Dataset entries
--- --- ---
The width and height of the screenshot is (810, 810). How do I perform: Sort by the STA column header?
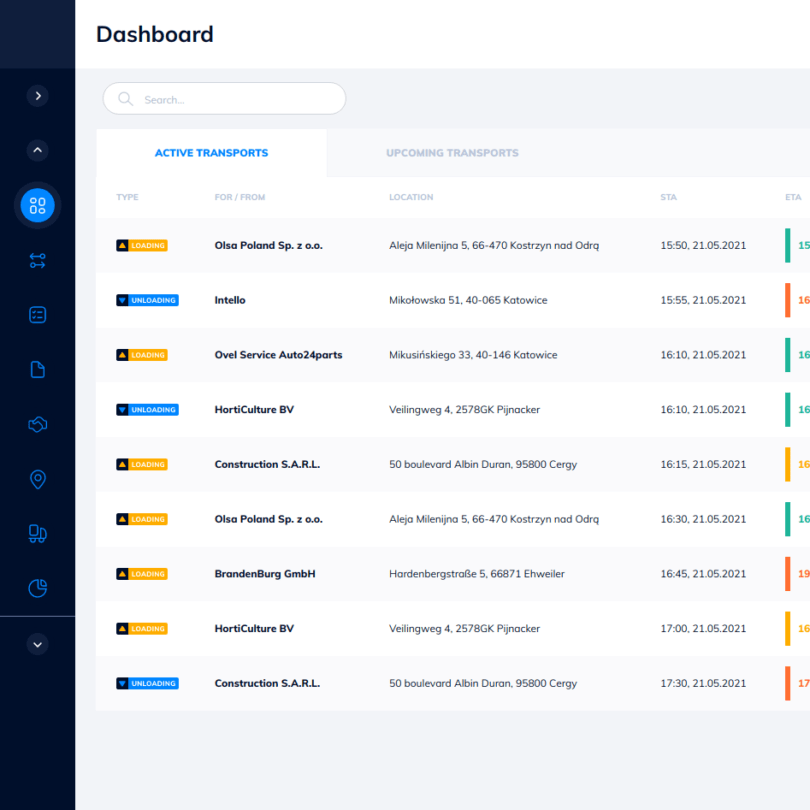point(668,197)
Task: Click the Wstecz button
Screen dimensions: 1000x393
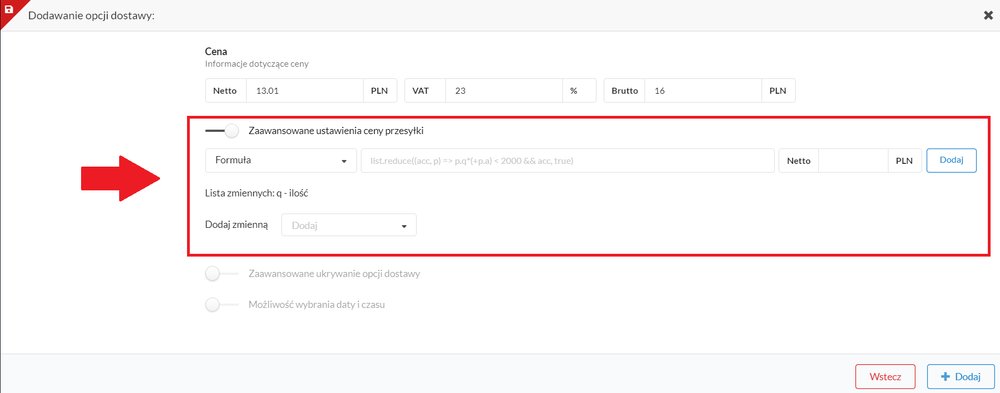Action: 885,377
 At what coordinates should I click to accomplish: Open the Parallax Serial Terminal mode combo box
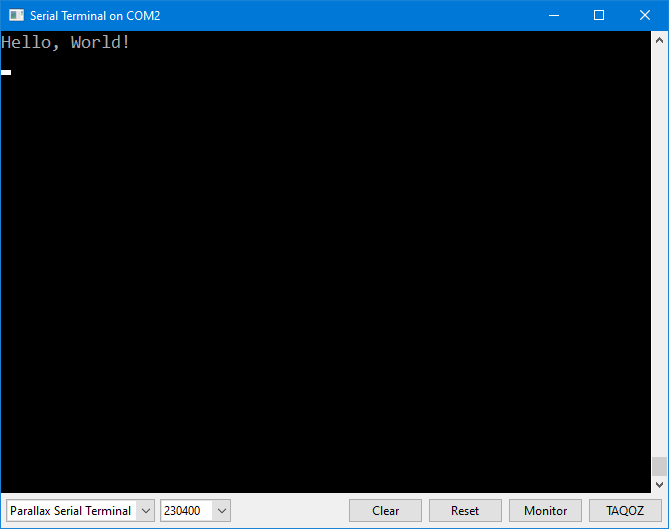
--- --- ---
[WHAT THE TASK ASKS]
Would you retype every record above exactly, leaving out the pictures?

[EXERCISE RESPONSE]
The width and height of the screenshot is (810, 810). How do I perform: Sort by the STA column header?
point(668,197)
Task: Click the Wstecz button
Screen dimensions: 1000x393
Action: 885,377
 At what coordinates should I click to accomplish: Open the Parallax Serial Terminal mode combo box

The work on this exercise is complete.